### [Exercise goal]
Extract every line of the records below that contains the string "post". The match is case-sensitive.

[Items from a dataset]
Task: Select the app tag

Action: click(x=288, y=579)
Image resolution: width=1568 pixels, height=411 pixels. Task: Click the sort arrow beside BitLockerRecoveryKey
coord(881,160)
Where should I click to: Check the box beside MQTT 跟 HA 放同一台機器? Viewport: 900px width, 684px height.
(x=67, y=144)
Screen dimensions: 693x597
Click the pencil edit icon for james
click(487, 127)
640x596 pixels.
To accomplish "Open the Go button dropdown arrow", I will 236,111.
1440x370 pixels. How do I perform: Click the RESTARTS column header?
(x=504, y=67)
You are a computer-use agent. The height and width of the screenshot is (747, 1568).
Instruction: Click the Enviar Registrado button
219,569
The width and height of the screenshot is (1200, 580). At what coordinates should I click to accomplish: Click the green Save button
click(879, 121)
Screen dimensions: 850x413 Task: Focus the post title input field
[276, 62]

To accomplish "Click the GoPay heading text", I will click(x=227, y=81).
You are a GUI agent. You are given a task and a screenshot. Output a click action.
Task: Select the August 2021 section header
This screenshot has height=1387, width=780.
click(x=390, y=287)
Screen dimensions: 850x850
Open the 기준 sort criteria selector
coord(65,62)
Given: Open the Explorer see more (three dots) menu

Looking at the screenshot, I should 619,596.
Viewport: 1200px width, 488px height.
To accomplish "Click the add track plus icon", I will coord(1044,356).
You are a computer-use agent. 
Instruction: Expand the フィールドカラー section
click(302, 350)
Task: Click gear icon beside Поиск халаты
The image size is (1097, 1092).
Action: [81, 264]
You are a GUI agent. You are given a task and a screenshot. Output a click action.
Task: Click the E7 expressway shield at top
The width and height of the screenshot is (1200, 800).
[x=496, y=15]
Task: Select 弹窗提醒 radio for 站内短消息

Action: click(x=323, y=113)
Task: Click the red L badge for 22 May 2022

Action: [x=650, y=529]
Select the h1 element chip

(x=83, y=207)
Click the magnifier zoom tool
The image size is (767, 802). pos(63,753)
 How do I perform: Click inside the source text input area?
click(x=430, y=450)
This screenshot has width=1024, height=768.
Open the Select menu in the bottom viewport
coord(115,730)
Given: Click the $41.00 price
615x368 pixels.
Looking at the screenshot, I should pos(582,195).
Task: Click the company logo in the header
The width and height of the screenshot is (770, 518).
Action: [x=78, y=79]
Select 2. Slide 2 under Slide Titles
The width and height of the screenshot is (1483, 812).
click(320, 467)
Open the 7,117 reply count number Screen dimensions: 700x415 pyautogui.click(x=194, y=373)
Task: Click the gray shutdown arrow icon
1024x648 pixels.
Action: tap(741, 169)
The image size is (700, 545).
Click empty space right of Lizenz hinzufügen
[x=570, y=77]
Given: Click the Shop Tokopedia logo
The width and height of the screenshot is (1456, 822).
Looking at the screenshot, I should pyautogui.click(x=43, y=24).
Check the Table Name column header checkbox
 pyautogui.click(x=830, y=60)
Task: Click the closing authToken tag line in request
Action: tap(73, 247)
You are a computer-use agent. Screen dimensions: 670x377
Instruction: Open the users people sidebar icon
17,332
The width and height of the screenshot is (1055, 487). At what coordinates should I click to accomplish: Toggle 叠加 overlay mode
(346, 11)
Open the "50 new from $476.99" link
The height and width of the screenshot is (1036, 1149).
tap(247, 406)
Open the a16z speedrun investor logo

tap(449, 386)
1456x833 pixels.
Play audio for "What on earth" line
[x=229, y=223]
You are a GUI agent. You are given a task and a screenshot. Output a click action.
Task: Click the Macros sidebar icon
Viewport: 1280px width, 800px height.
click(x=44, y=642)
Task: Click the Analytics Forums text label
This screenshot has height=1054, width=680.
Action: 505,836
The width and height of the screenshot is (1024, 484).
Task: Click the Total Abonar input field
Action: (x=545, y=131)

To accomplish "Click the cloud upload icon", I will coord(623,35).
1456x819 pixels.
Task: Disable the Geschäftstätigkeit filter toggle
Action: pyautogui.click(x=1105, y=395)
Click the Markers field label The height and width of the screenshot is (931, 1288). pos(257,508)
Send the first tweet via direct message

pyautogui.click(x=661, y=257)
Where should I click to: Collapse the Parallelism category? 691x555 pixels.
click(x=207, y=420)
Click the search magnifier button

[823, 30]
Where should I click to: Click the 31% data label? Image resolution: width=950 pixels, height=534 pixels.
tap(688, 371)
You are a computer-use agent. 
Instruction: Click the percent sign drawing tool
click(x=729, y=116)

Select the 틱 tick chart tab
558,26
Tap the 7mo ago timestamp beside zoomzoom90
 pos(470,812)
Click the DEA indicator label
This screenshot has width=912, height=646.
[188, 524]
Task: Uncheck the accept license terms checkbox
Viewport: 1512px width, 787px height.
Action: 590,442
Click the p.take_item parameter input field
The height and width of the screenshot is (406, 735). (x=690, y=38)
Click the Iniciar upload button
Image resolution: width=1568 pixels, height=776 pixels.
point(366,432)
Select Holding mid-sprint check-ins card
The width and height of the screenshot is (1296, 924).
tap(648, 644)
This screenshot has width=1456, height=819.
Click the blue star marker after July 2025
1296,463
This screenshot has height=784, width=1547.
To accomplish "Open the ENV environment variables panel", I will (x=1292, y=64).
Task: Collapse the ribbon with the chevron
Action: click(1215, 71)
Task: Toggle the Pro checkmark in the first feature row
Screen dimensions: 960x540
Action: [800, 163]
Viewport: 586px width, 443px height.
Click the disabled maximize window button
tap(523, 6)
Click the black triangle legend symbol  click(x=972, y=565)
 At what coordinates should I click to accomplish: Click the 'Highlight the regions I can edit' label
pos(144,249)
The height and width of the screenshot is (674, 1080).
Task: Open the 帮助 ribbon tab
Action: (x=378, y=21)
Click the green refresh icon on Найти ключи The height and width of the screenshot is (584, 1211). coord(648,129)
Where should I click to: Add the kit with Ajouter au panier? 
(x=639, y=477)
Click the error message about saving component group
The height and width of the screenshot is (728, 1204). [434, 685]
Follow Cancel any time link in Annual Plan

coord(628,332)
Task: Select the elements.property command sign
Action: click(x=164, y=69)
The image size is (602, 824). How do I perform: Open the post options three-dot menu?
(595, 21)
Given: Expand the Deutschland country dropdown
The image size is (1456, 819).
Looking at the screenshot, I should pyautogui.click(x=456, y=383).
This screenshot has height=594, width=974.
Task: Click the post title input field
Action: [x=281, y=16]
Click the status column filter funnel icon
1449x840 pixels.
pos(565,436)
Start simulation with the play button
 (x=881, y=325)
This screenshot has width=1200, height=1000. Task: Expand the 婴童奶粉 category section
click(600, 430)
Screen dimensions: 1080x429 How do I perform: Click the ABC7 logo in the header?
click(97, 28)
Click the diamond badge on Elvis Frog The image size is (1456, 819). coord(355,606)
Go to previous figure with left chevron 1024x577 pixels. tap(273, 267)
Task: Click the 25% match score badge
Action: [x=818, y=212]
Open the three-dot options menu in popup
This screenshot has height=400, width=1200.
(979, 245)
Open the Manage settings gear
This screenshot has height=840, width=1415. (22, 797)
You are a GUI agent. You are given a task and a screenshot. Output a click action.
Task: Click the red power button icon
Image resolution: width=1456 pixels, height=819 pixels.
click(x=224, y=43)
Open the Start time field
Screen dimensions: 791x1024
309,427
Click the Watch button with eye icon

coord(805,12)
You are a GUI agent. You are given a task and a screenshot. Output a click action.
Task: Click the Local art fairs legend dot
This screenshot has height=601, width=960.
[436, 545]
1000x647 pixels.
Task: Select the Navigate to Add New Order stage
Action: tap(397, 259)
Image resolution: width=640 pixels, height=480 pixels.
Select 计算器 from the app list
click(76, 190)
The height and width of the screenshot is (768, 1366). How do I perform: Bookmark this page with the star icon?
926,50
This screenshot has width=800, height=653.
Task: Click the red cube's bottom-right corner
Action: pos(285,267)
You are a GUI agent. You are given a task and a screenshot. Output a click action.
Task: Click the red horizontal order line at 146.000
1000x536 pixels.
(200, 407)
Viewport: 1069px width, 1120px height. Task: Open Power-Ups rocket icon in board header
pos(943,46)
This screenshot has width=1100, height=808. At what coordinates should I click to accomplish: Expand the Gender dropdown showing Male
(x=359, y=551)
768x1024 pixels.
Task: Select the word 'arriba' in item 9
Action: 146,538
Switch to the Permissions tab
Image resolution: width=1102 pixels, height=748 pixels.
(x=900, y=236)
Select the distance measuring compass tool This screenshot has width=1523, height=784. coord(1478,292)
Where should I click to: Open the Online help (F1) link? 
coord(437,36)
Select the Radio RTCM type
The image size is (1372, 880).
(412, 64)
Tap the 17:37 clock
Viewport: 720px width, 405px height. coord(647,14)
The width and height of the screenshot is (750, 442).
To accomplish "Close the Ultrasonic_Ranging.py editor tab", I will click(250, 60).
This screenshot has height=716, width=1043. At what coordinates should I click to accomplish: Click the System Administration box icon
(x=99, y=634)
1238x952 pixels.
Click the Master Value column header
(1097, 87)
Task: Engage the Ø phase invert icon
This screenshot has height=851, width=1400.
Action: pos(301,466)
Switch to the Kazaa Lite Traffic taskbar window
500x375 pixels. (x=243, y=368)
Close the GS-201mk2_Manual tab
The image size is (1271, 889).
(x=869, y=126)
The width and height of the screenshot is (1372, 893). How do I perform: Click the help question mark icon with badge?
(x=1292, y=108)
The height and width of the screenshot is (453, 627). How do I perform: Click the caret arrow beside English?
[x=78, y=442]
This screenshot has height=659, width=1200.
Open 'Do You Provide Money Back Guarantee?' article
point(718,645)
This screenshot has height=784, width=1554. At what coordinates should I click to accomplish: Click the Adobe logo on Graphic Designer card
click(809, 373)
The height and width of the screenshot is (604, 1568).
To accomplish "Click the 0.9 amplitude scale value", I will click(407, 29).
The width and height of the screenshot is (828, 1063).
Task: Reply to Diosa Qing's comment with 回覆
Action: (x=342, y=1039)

### [Exercise result]
Screen dimensions: 850x413 Task: Focus the post title input field
The image size is (602, 824). How do I perform: Open the post options three-dot menu?
Task: Click the post title input field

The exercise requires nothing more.